Sunday, February 15, 2026

A Big(ger) MAC

 I know I am old now, because there is so much I can't get my head around. And, no, I'm not talking about America's losing fight with its own sanity, which these days moves me more to hysterical laughter than existential angst.

If you don't laugh you'll cry, in other words. Or take a long walk off a short pier.

Anyway, that's not what I can't get my 70-year-old head around this morning. It's a news item I saw on the Great and Terrible Intertoobz that made me yelp "What th-?", followed by a lot of standard old-man grumbling.

The Mid-American Conference is going bi-coastal, you see. I kid you not.

Comes now the news that it's adding Sacramento State out in California as a football-only member, and as a proud Ball State grad who remembers when a road trip meant Kalamazoo or Toledo, the ground just shifted beneath my feet. Again.

Bad enough that the Big Ten is now USC at Rutgers and Maryland at Oregon; now my alma mater's far humbler conference is warping the accepted verities. The dainty footprint that once stretched only from DeKalb, Ill., to Athens, Ohio, suddenly is bigger than Bob Lanier's legendary hooves. Now,  at least in football, it will cover all of flyover America and then some, from Amherst, Mass., to central California.

Sac State (can we call it Sac State?) has been bucking for entry to big-boy football for some time, though God knows why. It's going to cost it $23 million to do it, for one thing. For this it will get skyrocketing travel costs, presumably, and the right to be a farm team for the Alabamas and Ohio States and, yes, Indianas of the football world.

This is more and more what Group of Five conferences like the MAC are fast becoming in the age of NIL and unrestricted transfers, with the consequence that hardly anyone's playing for the glory of dear old Directional Hyphen State. Like beer, no one's buying Stud Hoss anymore; they're just renting him. And no one's renting the way the Group of Five circuits are.

A close-to-home example: A few years back Ball State lured a running back named Carson Steele to Muncie, where for two years he tore up the MAC. Then, like a hot baseball prospect going from, say, Fort Wayne to San Diego, he jumped to UCLA. 

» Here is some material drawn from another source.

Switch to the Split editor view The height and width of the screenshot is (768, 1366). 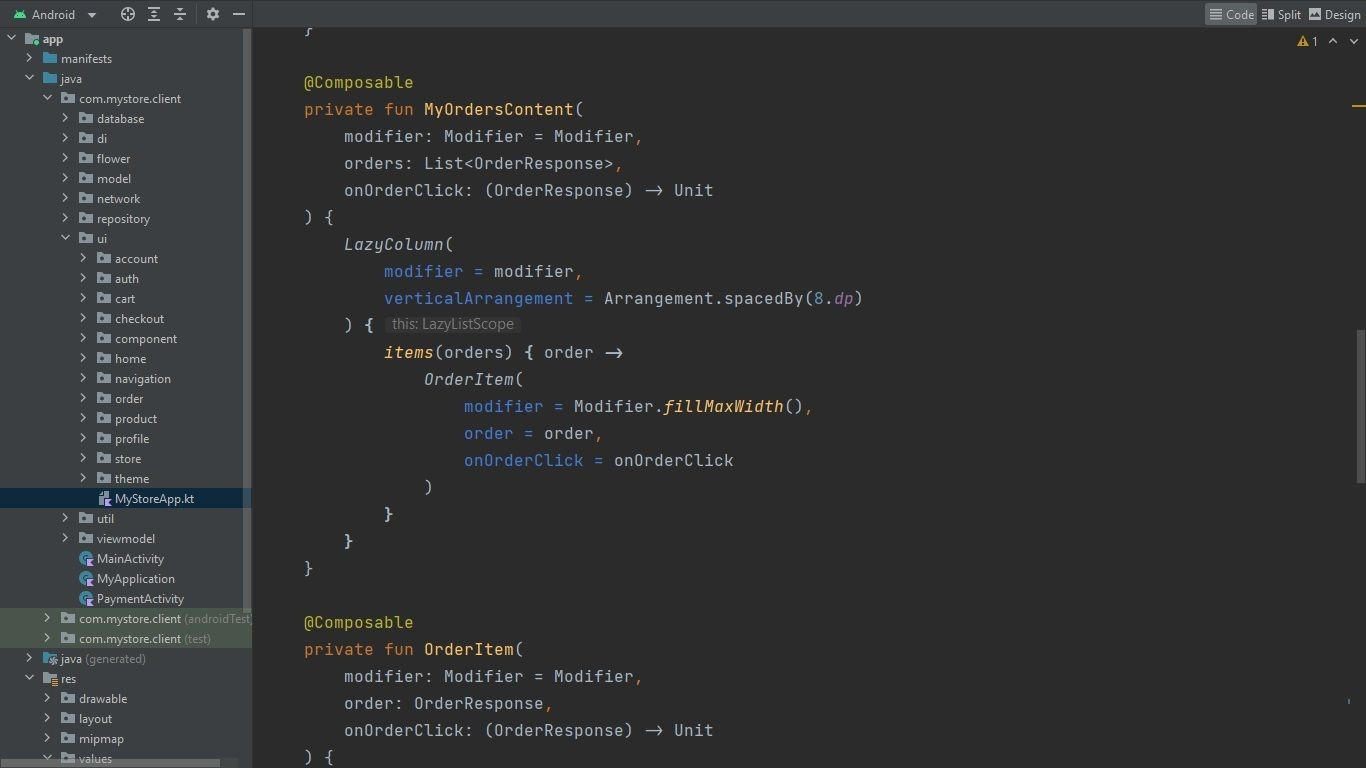pyautogui.click(x=1281, y=14)
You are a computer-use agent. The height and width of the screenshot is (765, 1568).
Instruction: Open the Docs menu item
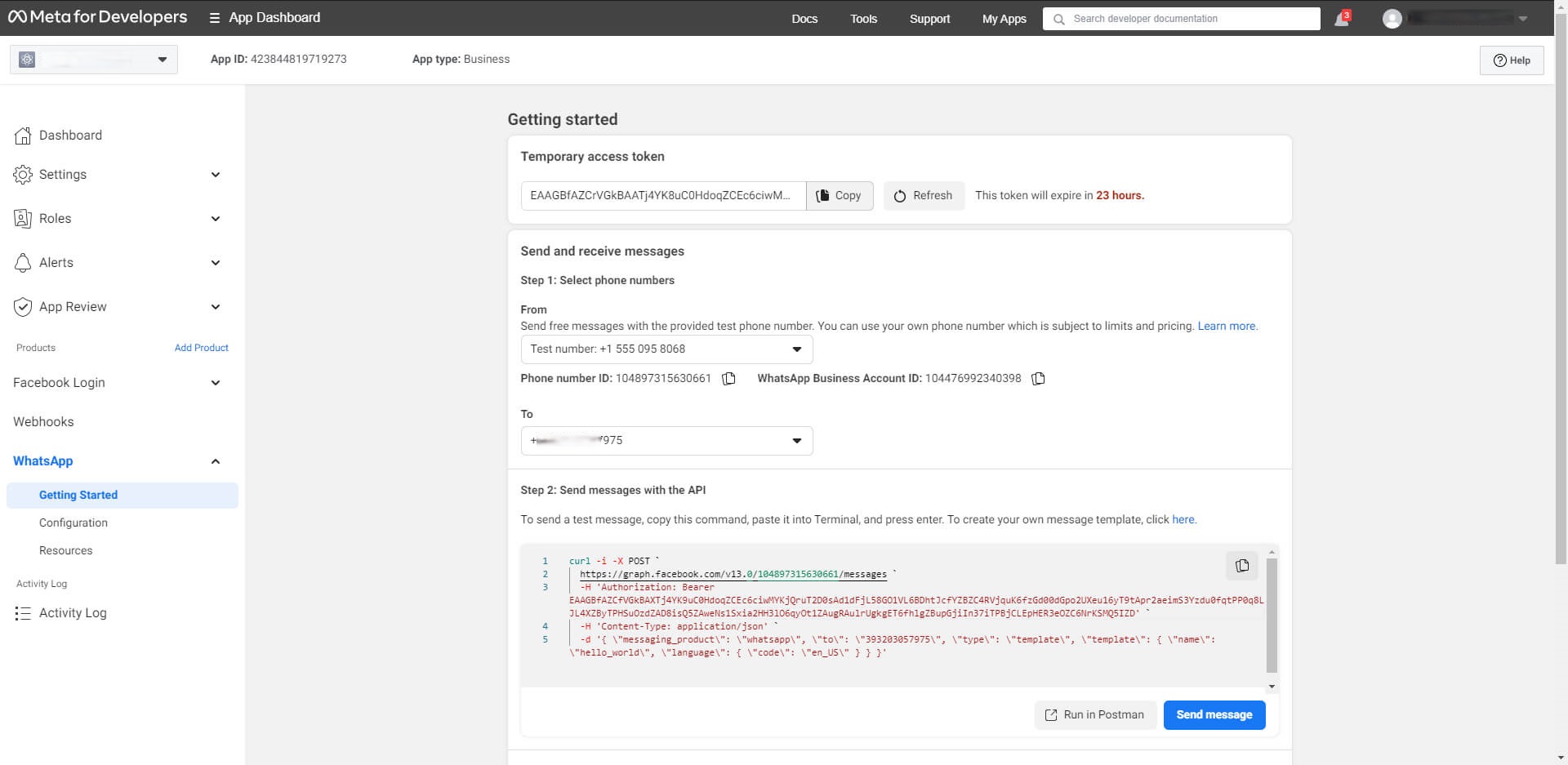[x=804, y=19]
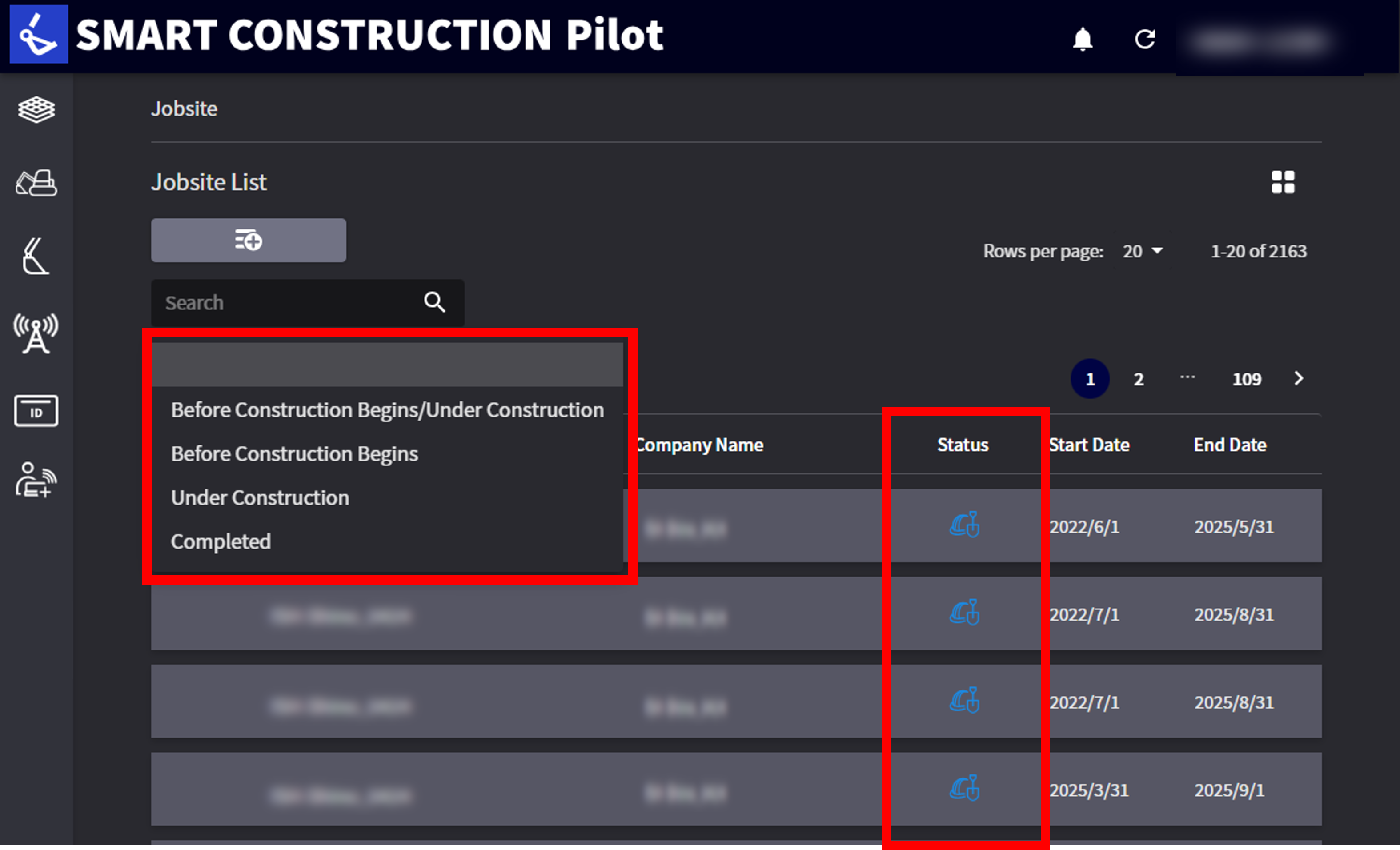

From there it was on to the NFL, where he played a couple seasons in Kansas City and last month signed a deal with the Philadelphia Eagles.

Mind you, I don't begrudge Steele any of this. He didn't invent the current system, after all; he just did what it allowed him to do. It's where we are now: The MACs of the world as the minor leagues, hemorrhaging money the way minor leagues often do.

Which is why it made sense for the MAC to bring Sacramento State aboard, because Northern Illinois jumped to the Mountain West and the conference was short a dues-paying football member. That $18 million of Sac State's $23 mill bill goes to the MAC as the conference's entry fee likely didn't cause anyone to shed a tear, either.

In other words, we know what the MAC gets out of its Bigger MAC. But what does its new member get out of it?

A lot more dealings with Expedia and Travelocity, one imagines.

And the chance to groom more Carson Steeles for the real big boys, of course.